Gravity is also a technical achievement. You have to experience it the way it was made to be experienced, in IMAX 3D. I’m not a huge supporter of 3D but Gravity shows you the experience the format is capable of providing. It is the most effective and purposeful use of 3D and CGI that we’ve seen in years. The CGI creates a reality we can believe in and the 3D makes us active participators instead of just being passive bystanders. Whether it’s through the POV shots, that puts us in the shoes of Stone or the tracking shots that slowly draws close to its destinations, Gravity puts the viewers in the middle of this disaster.

Those transitions from an objective view to Stone’s subjective POV, not only puts us into her shoes but Cuarón implements this technique only when Stone’s circumstance is most dire. It is in those moments when she has to decide whether she should surrender her will and die or fight to keep breathing. In those moments, we see Stone decide to live, even when her life is in danger of being wiped out.

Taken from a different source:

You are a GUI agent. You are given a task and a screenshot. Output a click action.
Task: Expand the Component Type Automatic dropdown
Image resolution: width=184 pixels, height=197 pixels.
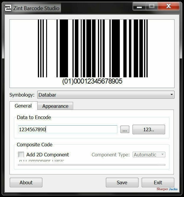(149, 155)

For many, Gravity will be a non-stop thrill ride. For others a human survival story. For some, a complex character portrait. For me, it’s a multifaceted story about the most primal human instinct. It asks us, the viewer directly, do you want to live? Are you willing to take responsibility for your life or do you just want to float on by? It is this ability to thrill and make us think, that makes Gravity so special.

Gravity is a simple yet deep film. One that warrants multiple views, for some, to fully grasp its themes. Gravity needs to be experienced, you will never forgive yourself if you do not watch it in theatres.